That Louisiana’s hurricane bounce should come to an end on the heels of two other devastating storms this year is a cruel irony. Although estimates are still being cobbled together, Gustav and Ike left behind at least $8 billion in physical damage in Louisiana, and the cost to the state could already be $20 billion. There are hopes that the federal government will cover all of Louisiana’s 25 percent cost share, but so far only a few select parishes have been given shelter. “While state agencies are currently absorbing these expenses, the stress from back-to-back storms placed on their budgets, and more acutely on the budgets of local governments, makes full and timely federal relief all the more essential,” Davis says.

Another bounce in employment and sales taxes are expected from Gustav and Ike, but due to magnitude of destruction — it pales in comparison to the 2005 storm season — that spike will likely barely be felt. “We do expect the recovery to have a positive impact, but not as nearly as much as Katrina and Rita,” says Tim Barfield, executive director of the Louisiana Workforce Commission, formerly known as the labor department.

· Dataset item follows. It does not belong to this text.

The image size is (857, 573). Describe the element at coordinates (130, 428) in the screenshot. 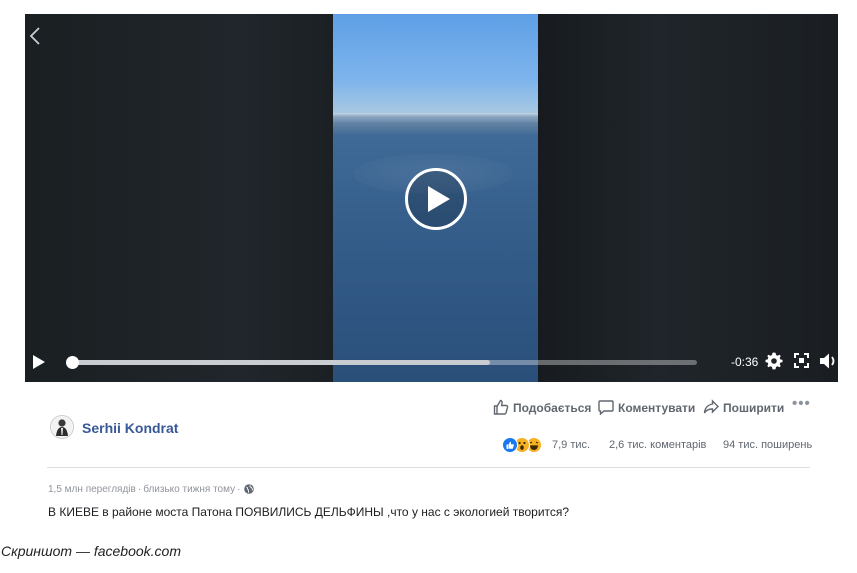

As for oil, it continues to be the invisible elephant in the room. For instance, activity around the Haynesville Shale area has generated a $175 million bonus for the current fiscal year, which is money the state was not expecting. It’s now part of an $815 million surplus that can be spent early next year. It’s the second such surplus for GOP Gov. Bobby Jindal, who took office earlier this year with a staggering $1 billion surplus. On the other side of the coin, oil prices are uncertain and natural gas prices are low, Louisiana’s economists say, and state government will have to absorb nearly $400 million in additional costs over the next two years, due largely to a new tax break for single filers.

This uncertainty has prompted the Revenue Estimating Conference to request that the state’s economists come up with better ways to forecast the price of oil and gas. As for what that might be, all lips are sealed, with meetings now under way with representatives from the industry and Louisiana’s universities. But the underlying goal is to produce numbers that will better prepare Louisiana for the next few years, which could be rocky at best. “I think in the past that we’ve been smart,” says Jim Richardson, an LSU economist who also serves on the Revenue Estimating Conference. “But we’ve also been lucky.